Sunday 26 October 2014

Is 100% the goal?

When we have a problem, our instinct is to want to solve it - completely and finally. We crave for final solutions, cross the line off the list, move on to something else and not have to worry about it again.

If I see I have 100K in unpaid bills, I want to make sure bills will be paid on time. How about a late payment penalty in the contract? How about harassing clients until they pay up? Or better still, how about no longer working with bad payers?

Improvement is different. The question now is how do I cut my unpaid bills in half - say to 50K. in doing this I'll discover that there are all sorts of reasons why clients don't pay on time - or should I say in my time. Some are contractual, some are logistical, some are indeed inefficiencies on their part, but some are also due to my own screw ups or lack of follow up.

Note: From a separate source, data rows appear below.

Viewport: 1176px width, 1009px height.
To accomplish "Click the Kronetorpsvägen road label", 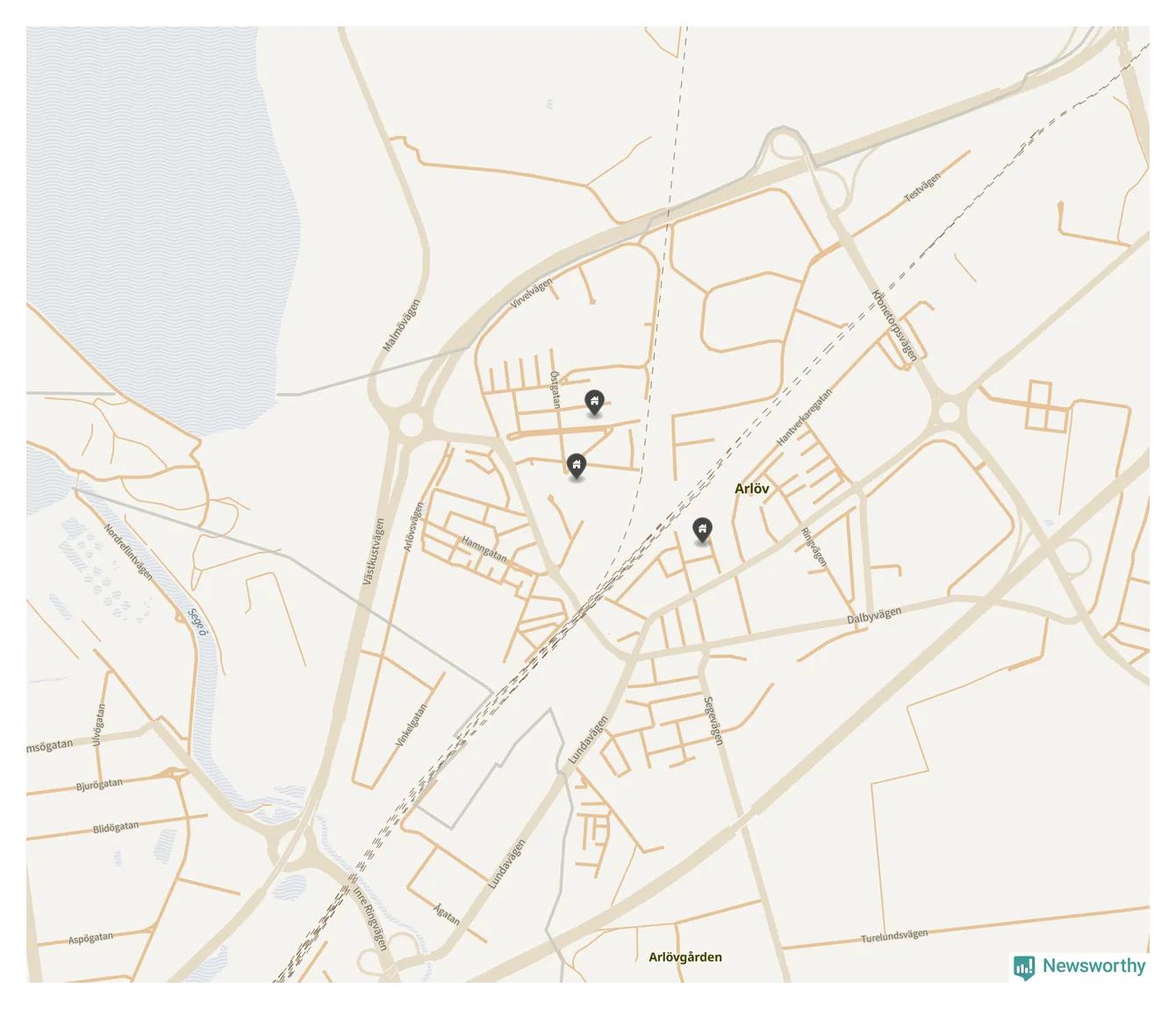I will (894, 326).
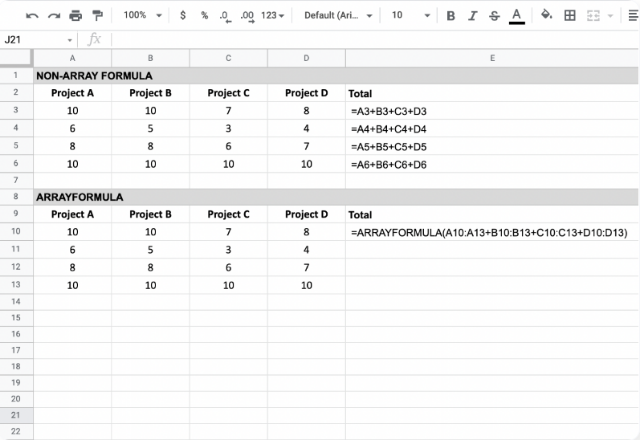Open the Name box dropdown arrow

click(70, 40)
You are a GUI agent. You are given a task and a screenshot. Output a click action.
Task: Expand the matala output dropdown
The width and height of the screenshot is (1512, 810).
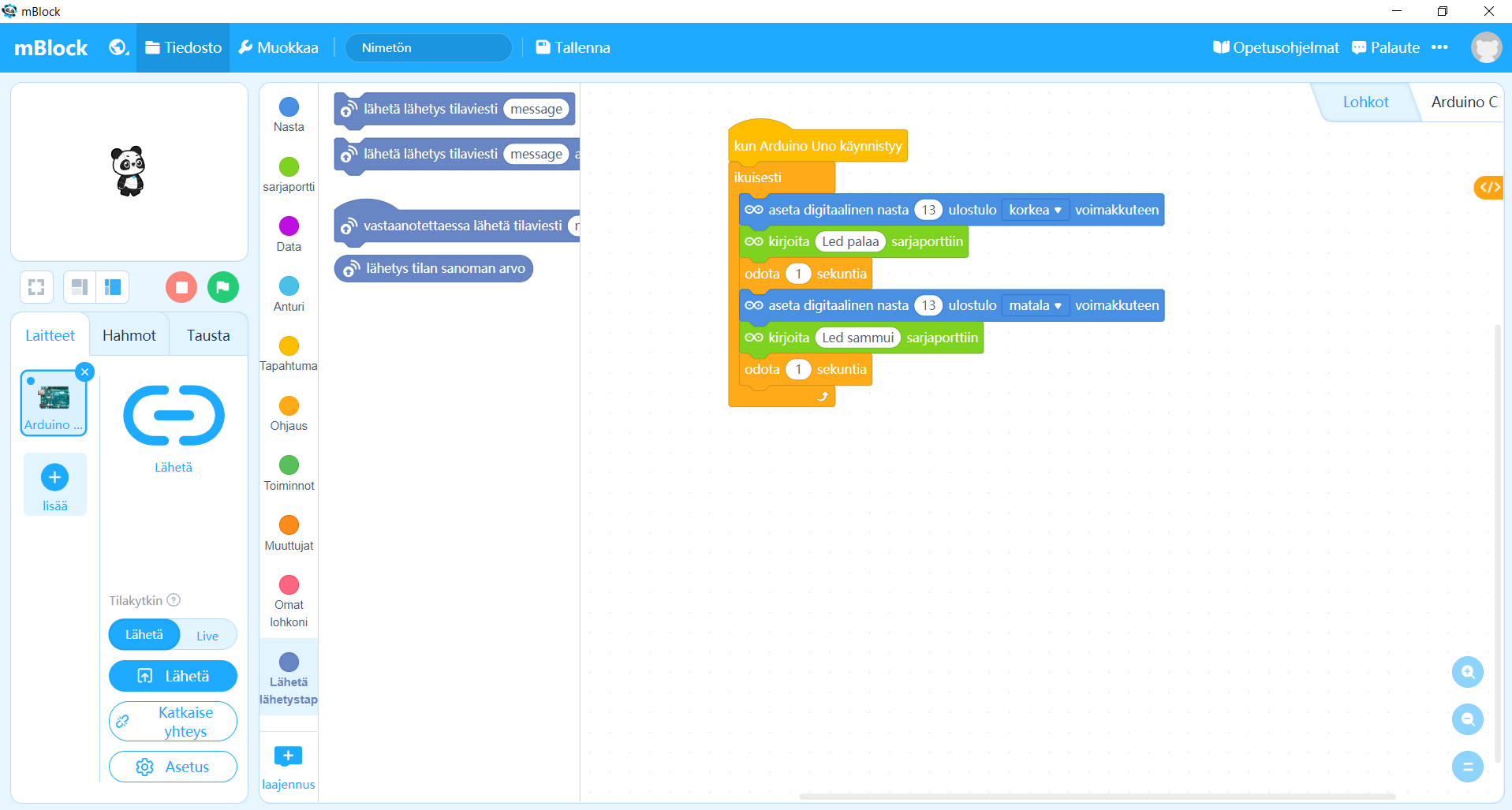1035,305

Maybe I don't send my invoices at the right time for them? Maybe I haven't filled in the paperwork correctly because I find it stupid?

Solving half the problem changes things. The countermeasures I will discover to improve are different from the 100% solution I'd need to solve the entire problem. Changing things through countermeasures also changes the entire situation and maybe, when I'm down to 50% of the problem, things look different: some doors have closed and others have opened.

100% solutions rarely work and are often quite scary. Improvement means cutting the size of the problem by half, stop, breathe and take another look at it. The lay of the land already looks different.